Calcium signaling and secretory responses in endothelin-stimulated anterior pituitary cells.

Endothelin (ET) receptors are present in pituitary cells and stimulate hormone release through the phosphoinositide/Ca2+ signaling system. In pituitary cell suspensions, ET caused [Ca2+]i elevations of much higher amplitudes than those induced by other vasoactive hormones, including angiotensin II, vasopressin, and noradrenalin. The action of ET was coupled to rapid and transient activation of exocytosis in gonadotrophs, thyrotrophs, somatotrophs, and lactotrophs.
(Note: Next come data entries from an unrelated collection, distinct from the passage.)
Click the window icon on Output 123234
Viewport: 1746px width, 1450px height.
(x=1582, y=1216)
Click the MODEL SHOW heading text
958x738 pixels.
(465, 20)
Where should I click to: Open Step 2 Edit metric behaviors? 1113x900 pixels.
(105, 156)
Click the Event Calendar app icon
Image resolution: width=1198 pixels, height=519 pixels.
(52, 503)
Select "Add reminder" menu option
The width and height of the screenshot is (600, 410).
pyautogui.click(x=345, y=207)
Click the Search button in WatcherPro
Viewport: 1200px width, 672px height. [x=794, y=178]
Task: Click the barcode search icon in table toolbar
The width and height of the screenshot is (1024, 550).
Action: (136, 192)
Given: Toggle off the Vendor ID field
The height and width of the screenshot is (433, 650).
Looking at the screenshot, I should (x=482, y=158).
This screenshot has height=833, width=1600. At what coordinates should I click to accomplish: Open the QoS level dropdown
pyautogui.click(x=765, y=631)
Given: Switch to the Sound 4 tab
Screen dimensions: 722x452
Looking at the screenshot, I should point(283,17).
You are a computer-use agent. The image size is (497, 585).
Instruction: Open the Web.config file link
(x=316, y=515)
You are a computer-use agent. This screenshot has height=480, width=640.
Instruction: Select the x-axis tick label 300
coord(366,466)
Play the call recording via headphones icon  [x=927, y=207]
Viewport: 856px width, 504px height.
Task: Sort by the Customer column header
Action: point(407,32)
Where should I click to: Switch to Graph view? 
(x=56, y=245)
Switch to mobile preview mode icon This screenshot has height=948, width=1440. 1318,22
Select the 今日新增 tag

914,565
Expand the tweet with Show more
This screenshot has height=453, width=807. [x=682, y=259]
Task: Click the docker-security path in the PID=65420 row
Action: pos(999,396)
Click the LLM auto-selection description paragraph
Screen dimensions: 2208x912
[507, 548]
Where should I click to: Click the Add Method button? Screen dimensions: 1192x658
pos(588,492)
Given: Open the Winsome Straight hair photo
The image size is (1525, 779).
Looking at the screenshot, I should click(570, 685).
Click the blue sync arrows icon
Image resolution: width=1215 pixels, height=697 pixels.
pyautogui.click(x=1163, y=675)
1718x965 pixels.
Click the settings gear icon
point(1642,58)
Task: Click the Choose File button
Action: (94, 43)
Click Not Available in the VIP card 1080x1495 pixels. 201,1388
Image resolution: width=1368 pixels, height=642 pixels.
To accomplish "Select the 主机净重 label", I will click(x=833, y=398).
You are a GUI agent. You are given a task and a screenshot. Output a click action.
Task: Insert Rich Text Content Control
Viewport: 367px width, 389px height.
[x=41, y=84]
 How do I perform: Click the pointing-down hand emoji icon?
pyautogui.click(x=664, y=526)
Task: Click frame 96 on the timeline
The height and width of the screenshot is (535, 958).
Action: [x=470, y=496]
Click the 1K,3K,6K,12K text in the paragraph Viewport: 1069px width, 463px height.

In contrast, angiotensin II did not stimulate luteinizing hormone release, and luteinizing hormone responses to vasopressin and noradrenalin were very small. Single gonadotrophs exhibited three types of [Ca2+]i responses to increasing doses of ET, (a) subthreshold responses, with amplitude modulation; (b) threshold-oscillatory responses, with frequency modulation; and (c) threshold-biphasic responses, as the summation of single Ca2+ spikes. The same [Ca2+]i patterns were also seen in gonadotropin-releasing hormone (GnRH)-stimulated cells. In the presence of [Ca2+]e, the amplitudes of the Ca2+ spikes progressively decreased during continuous stimulation with ET or GnRH, reaching the nonoscillatory plateau level after 200-400 sec of stimulation. In cells stimulated with GnRH, subsequent exposure to ET, GnRH, or ionomycin during the plateau phase did not elicit further increases in [Ca2+]i, whereas cells stimulated with ET responded partially to all three agents. In addition, cells exposed to ET or GnRH for 30 min, followed by a 30-min recovery period, were able to mount a full [Ca2+]i response to GnRH, but not to ET-1. Similarly, both peptides elicited rapid increases in LH release, with comparable potencies, but the response to ET decreased much more rapidly during sustained stimulation and gonadotrophs became refractory to further ET stimulation. This is in part attributable to rapid endocytosis of ET receptors during continuous agonist stimulation. These data indicate that ET exerts potent but transient secretory actions in several pituitary cell types and is a potential regulator of gonadotropin release. The initial receptor-coupling events in both ET- and GnRH-stimulated cells are similar, but the differences observed during continuous or repetitive stimulation indicate that the ET receptor pathway undergoes rapid desensitization that is critical in determining the distinct cellular responses to the two peptides.